# TEXT EXCERPT
My heart as taken by the doctors during my heart attack.
It has been five years since I stepped onto the stage for an opening night play at Broom Street Theater in Madison and then after the play did not celebrate but instead left the theater in the back of an ambulance. In the middle of my first of two scenes my character lifted his arm in a moment of anger and a pain shot through my chest and I thought, “Damn, I pulled a big muscle.” And in fact I had, as the heart is one of the largest muscles in the human body and I was suffering a major heart attack on stage in the middle of a show and didn’t know it.
So I left the stage after the scene and went backstage and changed clothes for my next scene, struggling even with changing clothes and feeling incredible pain while waiting a couple minutes for my next scene to start. Finally I went on and did that scene, then went back stage, sat down on the floor and started to think that maybe I was having a heart attack. Soon the play was over and I was telling someone I needed an ambulance and I was rushed–well, actually, I wasn’t; that ambulance sat outside the theater with EMTs working on me for what seemed like an eternity. Besides aspirin I think they gave me three doses of nitroglycerin between the theater and UW Hospital. I remember joking with the guys in the ambulance but I can’t remember now what the jokes were. Somehow, despite the pain and the severity of it I knew that I was going to come through it, though I have to say my life partner, Brian, my family and friends, and the doctors were far less certain of it.
It turns out my left coronary was 100% blocked. A nurse friend of mine who was in the audience couldn’t find my pulse before the ambulance got there. I remember asking her if that meant I was already dead. She didn’t laugh. Really, it wasn’t a laughing matter and the fact that it took longer because I didn’t figure it out right away and finished the play left me more damaged than I might have been. I am now living on 60% of my heart capacity.
In other ways, my heart attack was a gift. Facing the possibility of death makes a man think about his life and what is important. While I was confident I would survive it was still unnerving when a doctor told me a day or two later that I had had a major life-threatening event. The gravity of the situation sort of sunk in a little deeper at that moment.
It’s not that I had wasted my life up to that point (although I had wasted at least a good decade of it in an alcoholic stupor). I felt I had accomplished a lot more in my 51 years than many people do in their entire lifetimes. But facing death in that way makes you really look at what you’re doing and evaluate what is important and what is not. For me it also led to a tuning in to my instincts and trusting myself in ways that I hadn’t up to that point. I was able to listen to my heart, so since that day I have trusted it more to guide me through the maze of life. I found that where in the past I would have said, “Somebody should do X or Y” I was now thinking, “There’s a need for X or Y, so I’m going to do it.”
As a result I wrote a very personal play I should have written years before, I organized an event for the release of the Charter for Compassion, protested (a lot) including singing at the Capitol by myself almost every day for more than two and a half years (and still going), organized a benefit concert, a very successful conference on surviving child sex abuse, a Facebook page on the same subject, a monthly peace vigil, photographed and documented the Wisconsin Uprising, created a blog (now with almost 150 posts), etc., etc.
My heart attack gave me a renewed outlook and a renewed life. I don’t suggest it for everyone. Instead, skip the pain part of the lesson and just use what I learned from it. Live your life to the fullest, do what you can to make this world a better place, follow your heart.
Your life is a gift to so many. And perhaps your physical heart is at 60% capacity, but your emotional and compassionate heart is well beyond 100%.
🙂
Thank you, Callen. You are an inspiring person to know — and the lessons you took from your health challenge are the stuff of the stars. Hug.

# PROVIDED RECORDS

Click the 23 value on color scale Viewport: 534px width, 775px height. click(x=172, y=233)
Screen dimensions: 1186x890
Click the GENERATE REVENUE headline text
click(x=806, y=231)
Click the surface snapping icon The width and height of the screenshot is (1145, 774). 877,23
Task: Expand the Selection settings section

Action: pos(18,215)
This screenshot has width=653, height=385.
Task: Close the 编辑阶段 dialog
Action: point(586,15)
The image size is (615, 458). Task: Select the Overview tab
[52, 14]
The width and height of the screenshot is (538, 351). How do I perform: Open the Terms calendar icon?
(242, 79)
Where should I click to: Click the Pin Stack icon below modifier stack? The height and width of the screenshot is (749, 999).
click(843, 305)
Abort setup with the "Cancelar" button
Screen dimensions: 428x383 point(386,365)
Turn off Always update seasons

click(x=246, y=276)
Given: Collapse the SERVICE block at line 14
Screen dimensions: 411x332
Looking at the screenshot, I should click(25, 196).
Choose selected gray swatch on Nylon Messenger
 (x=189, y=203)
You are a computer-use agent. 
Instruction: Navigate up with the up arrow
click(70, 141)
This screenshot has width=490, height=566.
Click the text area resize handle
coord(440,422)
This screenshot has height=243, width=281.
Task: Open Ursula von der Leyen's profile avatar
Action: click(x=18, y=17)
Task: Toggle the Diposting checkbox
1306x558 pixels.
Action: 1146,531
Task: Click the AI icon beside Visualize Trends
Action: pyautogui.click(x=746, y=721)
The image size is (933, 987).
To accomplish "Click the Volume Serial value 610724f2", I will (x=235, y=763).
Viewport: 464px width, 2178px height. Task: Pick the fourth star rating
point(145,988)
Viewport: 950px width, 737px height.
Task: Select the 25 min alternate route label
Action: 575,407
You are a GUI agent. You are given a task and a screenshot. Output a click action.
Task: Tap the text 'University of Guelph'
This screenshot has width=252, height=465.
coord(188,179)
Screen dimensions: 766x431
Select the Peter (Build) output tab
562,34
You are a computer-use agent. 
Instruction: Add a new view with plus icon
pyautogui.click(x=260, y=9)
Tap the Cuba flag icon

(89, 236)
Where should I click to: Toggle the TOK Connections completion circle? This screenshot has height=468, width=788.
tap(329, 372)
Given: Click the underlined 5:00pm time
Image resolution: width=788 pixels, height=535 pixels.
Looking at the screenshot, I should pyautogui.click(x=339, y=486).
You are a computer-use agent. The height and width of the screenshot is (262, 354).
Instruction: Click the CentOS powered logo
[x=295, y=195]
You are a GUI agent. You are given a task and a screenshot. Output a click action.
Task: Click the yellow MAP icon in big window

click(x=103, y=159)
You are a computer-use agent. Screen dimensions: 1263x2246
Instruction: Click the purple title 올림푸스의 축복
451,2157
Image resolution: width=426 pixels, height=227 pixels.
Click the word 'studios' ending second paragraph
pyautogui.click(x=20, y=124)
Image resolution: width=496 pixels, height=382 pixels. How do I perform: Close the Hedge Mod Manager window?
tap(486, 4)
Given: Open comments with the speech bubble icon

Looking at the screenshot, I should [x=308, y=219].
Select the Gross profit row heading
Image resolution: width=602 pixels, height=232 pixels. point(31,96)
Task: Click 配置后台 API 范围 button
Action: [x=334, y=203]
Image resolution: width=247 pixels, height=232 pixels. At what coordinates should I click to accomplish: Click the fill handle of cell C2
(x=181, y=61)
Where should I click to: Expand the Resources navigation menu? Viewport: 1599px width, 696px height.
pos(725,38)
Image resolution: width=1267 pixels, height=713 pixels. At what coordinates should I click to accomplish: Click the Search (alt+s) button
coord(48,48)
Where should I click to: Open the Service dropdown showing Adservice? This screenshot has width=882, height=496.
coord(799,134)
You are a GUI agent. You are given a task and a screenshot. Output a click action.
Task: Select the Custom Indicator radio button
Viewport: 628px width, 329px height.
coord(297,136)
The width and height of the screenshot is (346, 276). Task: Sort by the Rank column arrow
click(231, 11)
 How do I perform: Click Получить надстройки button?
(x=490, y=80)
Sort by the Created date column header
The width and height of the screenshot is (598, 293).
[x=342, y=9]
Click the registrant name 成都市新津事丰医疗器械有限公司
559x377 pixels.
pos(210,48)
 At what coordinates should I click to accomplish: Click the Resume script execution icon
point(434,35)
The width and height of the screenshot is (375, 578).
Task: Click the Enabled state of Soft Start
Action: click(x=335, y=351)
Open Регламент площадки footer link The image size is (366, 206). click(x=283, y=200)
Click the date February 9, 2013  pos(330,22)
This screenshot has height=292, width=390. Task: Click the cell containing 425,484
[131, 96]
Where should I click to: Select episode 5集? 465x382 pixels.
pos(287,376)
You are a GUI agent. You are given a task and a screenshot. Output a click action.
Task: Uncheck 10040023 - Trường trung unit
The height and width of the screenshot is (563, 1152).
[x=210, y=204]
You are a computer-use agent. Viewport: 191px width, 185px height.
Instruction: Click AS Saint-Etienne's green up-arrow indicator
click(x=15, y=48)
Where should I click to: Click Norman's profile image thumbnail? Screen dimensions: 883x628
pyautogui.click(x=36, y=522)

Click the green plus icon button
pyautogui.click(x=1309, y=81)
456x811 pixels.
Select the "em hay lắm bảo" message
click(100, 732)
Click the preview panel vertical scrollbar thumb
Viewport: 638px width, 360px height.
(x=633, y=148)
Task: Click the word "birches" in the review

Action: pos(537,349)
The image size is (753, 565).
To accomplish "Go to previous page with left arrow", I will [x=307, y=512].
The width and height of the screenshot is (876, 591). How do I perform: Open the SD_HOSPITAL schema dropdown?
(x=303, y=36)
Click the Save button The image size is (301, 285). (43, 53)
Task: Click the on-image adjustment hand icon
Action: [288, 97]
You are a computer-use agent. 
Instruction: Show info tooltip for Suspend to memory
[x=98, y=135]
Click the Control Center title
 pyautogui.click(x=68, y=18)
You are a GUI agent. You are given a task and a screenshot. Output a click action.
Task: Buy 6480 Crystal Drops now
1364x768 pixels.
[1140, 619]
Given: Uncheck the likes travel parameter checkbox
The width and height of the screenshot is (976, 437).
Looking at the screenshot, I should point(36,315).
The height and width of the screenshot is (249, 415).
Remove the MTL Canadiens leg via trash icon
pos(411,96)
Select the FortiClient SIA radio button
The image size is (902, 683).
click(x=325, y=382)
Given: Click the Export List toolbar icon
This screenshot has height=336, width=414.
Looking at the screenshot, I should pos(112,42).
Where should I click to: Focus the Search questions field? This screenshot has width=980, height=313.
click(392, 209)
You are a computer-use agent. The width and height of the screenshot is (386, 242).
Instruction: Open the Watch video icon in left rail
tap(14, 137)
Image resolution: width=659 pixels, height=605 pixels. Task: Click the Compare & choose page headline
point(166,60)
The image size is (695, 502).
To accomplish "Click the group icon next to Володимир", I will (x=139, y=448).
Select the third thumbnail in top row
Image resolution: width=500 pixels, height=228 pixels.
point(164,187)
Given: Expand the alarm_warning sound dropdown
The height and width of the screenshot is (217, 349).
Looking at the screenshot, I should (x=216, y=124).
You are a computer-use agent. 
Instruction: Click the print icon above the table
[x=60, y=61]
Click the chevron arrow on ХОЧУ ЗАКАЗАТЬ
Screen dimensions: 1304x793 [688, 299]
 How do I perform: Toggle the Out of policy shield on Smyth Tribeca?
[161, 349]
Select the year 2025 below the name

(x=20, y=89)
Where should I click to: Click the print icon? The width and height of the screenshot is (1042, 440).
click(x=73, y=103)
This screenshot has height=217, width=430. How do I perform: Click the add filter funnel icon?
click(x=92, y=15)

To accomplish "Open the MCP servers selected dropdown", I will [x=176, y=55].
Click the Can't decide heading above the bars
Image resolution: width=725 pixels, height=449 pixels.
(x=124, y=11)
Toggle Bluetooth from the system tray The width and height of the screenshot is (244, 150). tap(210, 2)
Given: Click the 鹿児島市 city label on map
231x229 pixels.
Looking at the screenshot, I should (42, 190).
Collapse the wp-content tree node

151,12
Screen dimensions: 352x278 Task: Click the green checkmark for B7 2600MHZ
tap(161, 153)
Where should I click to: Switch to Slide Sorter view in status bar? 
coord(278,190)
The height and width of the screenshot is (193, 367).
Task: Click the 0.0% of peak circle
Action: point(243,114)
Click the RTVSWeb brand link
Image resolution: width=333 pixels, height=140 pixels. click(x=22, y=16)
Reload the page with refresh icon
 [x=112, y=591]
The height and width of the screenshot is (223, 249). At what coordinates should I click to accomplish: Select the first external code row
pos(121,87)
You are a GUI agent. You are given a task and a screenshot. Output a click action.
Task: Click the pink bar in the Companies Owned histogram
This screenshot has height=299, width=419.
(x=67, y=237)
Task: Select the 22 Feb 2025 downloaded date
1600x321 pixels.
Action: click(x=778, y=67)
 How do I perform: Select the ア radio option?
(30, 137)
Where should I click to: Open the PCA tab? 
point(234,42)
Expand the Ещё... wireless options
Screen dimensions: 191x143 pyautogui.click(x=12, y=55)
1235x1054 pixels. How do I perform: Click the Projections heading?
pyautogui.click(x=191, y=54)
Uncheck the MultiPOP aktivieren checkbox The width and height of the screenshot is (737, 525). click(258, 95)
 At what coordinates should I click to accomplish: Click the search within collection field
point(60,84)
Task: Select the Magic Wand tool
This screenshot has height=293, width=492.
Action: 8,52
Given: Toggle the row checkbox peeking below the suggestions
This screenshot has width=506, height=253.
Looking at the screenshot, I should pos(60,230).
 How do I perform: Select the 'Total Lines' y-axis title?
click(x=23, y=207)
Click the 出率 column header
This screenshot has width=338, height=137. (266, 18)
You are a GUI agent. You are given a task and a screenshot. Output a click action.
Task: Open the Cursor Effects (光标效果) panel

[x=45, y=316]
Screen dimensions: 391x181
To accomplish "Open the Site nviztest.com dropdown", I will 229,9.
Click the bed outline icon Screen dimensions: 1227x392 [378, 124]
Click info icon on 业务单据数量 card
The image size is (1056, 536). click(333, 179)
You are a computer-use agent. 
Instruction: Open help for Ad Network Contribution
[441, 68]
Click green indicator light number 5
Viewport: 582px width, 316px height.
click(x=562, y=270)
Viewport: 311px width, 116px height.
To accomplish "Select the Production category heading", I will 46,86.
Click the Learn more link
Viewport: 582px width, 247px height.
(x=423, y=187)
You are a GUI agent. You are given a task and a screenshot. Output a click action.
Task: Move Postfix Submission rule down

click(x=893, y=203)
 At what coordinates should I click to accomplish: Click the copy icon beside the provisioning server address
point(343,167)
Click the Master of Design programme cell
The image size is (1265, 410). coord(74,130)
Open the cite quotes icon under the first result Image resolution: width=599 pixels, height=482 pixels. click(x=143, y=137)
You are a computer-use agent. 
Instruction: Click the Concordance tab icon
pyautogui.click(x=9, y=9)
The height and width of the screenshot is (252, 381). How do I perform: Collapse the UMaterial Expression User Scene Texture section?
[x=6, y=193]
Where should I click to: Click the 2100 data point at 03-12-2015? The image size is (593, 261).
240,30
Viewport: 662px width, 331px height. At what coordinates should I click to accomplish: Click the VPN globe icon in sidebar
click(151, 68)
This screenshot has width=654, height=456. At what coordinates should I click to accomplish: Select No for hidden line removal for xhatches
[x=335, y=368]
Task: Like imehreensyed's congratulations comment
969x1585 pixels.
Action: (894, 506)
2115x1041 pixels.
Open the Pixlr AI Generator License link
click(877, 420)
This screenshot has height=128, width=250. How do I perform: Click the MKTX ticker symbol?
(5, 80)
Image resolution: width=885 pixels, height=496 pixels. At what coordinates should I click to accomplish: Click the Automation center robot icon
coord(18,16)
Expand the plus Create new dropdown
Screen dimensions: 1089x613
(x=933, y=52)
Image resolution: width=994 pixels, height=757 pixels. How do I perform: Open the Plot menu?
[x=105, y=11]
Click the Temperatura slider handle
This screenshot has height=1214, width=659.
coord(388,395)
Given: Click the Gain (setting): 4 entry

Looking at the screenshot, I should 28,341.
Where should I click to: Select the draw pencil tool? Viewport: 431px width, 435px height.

# LIST OF TASKS
a – Answer these questions from the heart attack post, using only what it states.
(i) At which theater was the play staged on the night of the heart attack?
(ii) Which coronary was 100% blocked?
(iii) At what percentage of heart capacity is the writer now living?
b – Reproduce the heart attack post word for word, starting with "It turns out" and going on through "at that moment.".

# ANSWERS BY ITEM NUMBER
a –
(i) Broom Street Theater in Madison
(ii) The left coronary
(iii) 60%

b –
It turns out my left coronary was 100% blocked. A nurse friend of mine who was in the audience couldn’t find my pulse before the ambulance got there. I remember asking her if that meant I was already dead. She didn’t laugh. Really, it wasn’t a laughing matter and the fact that it took longer because I didn’t figure it out right away and finished the play left me more damaged than I might have been. I am now living on 60% of my heart capacity.
In other ways, my heart attack was a gift. Facing the possibility of death makes a man think about his life and what is important. While I was confident I would survive it was still unnerving when a doctor told me a day or two later that I had had a major life-threatening event. The gravity of the situation sort of sunk in a little deeper at that moment.